Exercise objective: Transcribe, exactly and in full, every line from the one including "缝合机 (1225, 846)" to the end of the listing.

Entries shown:
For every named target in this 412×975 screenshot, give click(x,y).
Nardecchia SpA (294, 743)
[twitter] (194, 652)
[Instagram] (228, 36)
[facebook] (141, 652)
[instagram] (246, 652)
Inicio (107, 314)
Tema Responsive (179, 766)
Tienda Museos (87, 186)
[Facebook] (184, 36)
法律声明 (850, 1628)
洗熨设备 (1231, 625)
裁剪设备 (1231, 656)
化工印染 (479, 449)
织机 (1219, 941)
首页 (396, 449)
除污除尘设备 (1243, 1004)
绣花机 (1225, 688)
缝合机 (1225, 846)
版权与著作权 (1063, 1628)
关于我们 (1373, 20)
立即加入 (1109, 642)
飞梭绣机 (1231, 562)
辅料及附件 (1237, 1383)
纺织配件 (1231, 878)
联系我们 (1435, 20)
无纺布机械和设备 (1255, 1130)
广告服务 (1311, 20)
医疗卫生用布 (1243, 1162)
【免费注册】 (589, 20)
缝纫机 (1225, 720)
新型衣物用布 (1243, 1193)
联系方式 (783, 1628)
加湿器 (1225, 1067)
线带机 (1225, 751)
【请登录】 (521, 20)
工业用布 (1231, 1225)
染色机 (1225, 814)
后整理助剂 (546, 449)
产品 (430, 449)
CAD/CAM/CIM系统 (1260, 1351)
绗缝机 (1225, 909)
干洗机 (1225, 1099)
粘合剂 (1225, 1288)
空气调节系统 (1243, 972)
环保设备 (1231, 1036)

Written response:
缝合机 (1225, 846)
版权与著作权 (1063, 1628)
关于我们 (1373, 20)
立即加入 (1109, 642)
飞梭绣机 (1231, 562)
辅料及附件 (1237, 1383)
纺织配件 (1231, 878)
联系我们 (1435, 20)
无纺布机械和设备 (1255, 1130)
广告服务 (1311, 20)
医疗卫生用布 (1243, 1162)
【免费注册】 (589, 20)
缝纫机 (1225, 720)
新型衣物用布 (1243, 1193)
联系方式 (783, 1628)
加湿器 (1225, 1067)
线带机 (1225, 751)
【请登录】 (521, 20)
工业用布 (1231, 1225)
染色机 (1225, 814)
后整理助剂 (546, 449)
产品 (430, 449)
CAD/CAM/CIM系统 (1260, 1351)
绗缝机 (1225, 909)
干洗机 (1225, 1099)
粘合剂 (1225, 1288)
空气调节系统 (1243, 972)
环保设备 (1231, 1036)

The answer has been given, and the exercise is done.